*Статья*:
=====
Если актерские студии для студентов Москвы — это основа нашего существования: именно из числа выпускников формируется наша труппа, то работу с детьми мы начали года три назад, и это направление существенно дополняет творческую жизнь театра.
Новую сцену мы планируем отдать под экспериментальные работы и под просветительские и культурологические проекты. Это новый вектор. И еще: 20 лет назад у нас в репертуаре было пять-шесть спектаклей, а теперь их более 20, а в труппе 50 актеров и примерно столько же стажеров. Раньше наш коллектив был значительно скромнее в количественном отношении. Теперь он разнообразный и сильный. Поэтому открытие Новой сцены очень важно для более комфортной организации нашей внутренней жизни.
И последнее, но не менее важное. У нас сложился круг единомышленников, с которыми мы строим наш театр — а это ежедневная бескомпромиссная работа. И прежде всего это Георгий Долмазян — режиссер, который сложился как художник в рамках нашего театра, но при этом обладает совершенно самостоятельным видением и его постановки постоянно отмечаются различными театральными премиями.
Читайте также:
— А сильно изменилась жизнь и люди за эти годы?
— Жизнь «за окном» изменилась — это заметно для всех. А вот люди, вообще, очень редко меняются. Есть разница, так сказать, в технической оснащенности процесса. Раньше актеры читали текст по тетрадке, а теперь читают в айфоне. А в целом театр по-прежнему должен дарить людям счастье. Конечно, жизнь берет свое и разрушает человека. Чем дальше, тем труднее сохранять желание делать открытия, влюбляться, совершать добрые поступки. Когда актеры приходят в театр, я им даю совет: «Как быть счастливым? Нужно делать счастливыми других. Никакого персонального счастья не может быть».
— Говорят, что режиссеры ставят спектакли для того, чтобы что-то изменить в мире или что-то изменить в себе. К какому типу вы относитесь?
— Я не коммунист. Это они считают, что они могут изменить мир. Я не знаю, как его менять. Я считаю, что искусство занимается красотой, которая является критерием морального и аморального. А красота, может быть, не спасет мир, как считал Достоевский, но мы должны спасти красоту.
— Зачем сегодня, по вашему мнению, необходим театр?
— Я хочу видеть в моем театре счастливых актеров, счастливые лица зрителей, хочу, чтобы театр дарил радость. Мы забываем, что театр родился в Греции в атмосфере праздника вина. Во время этих празднеств зрители смотрели историю Эдипа или историю Медеи. Но уходили после этих спектаклей счастливыми, потому что в конце концов испытывали катарсис, когда порочный круг мести размыкался и возникало всепонимание и всепрощение.
=====
*Задания для работы*:
a: Сколько актёров сейчас в труппе театра, согласно статье о театре?
b: Подхватите статью о театре и продолжите её, начиная после последнего предложения.
Приведённые далее записи — отдельный материал, со статьёй они не связаны.

*Фрагменты записей*:
=====
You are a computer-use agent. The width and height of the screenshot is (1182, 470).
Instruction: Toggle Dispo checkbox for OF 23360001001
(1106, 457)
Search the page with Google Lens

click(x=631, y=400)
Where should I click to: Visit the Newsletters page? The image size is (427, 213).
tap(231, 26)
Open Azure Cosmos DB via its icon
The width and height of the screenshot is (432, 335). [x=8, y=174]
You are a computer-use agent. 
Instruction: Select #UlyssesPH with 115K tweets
=====
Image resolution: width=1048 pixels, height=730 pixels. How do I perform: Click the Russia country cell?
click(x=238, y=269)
=====
*Ожидаемые ответы*:
a: В труппе театра 50 актёров.

b:
— Если бы вы могли выбрать зрителей, как актеров в труппу, каких бы вы выбрали?
— Тех людей, которые жаждут духовной пищи. А идеальный спектакль — это тот, который актеров и зрителей объединяет между собой общим чувством понимания, сочувствия и радости. В нашем театре зритель — непосредственный участник спектакля и, я бы сказал, его главное действующее лицо.
— Почему ваш театр называется МОСТ?
— Расшифровка его названия — «Московский открытый студенческий театр»: именно таким он был создан правительством Москвы на базе Студенческого театра МГУ. Почему он московский — понятно. Открытый — поскольку мы существуем в одном пространстве со зрителем, включая и себя в пространство зрителя, и зрителя в свое пространство. Студенческий театр — потому что мы были студенческим театром в МГУ, и университетская культура и образованность остались.
— Вы автор многих статей по культурологии, собранных в книгу «Структура сюжета», а также книги «Загадка Гамлета». Когда у вас возник интерес к исследовательской работе в области литературоведения?
— Когда я после окончания университета работал в институте Академии наук, я там познакомился и подружился со многими крупными учеными гуманитарного направления, хотя сам работал в секторе истории математики. И я стал вести в университете культурологические семинары для студентов, с которыми работал как режиссер, и приглашать на эти семинары таких выдающихся ученых, как Владимир Библер, Георгий Гачев, Александр Жолковский, Наум Клейман и Мераб Мамардашвили. Под влиянием этого процесса я и сам обнаруживал в художественных текстах, к которым мы обращались, скрытые от общих глаз секреты, отличающие самые совершенные произведения Пушкина, Гоголя, Шекспира. А много лет спустя один из моих тогдашних учеников — Владимир Пименов, который очень увлекся этим процессом, — предложил опубликовать наши наработки, и так появились эти книги.
— А сколько вы поставили спектаклей?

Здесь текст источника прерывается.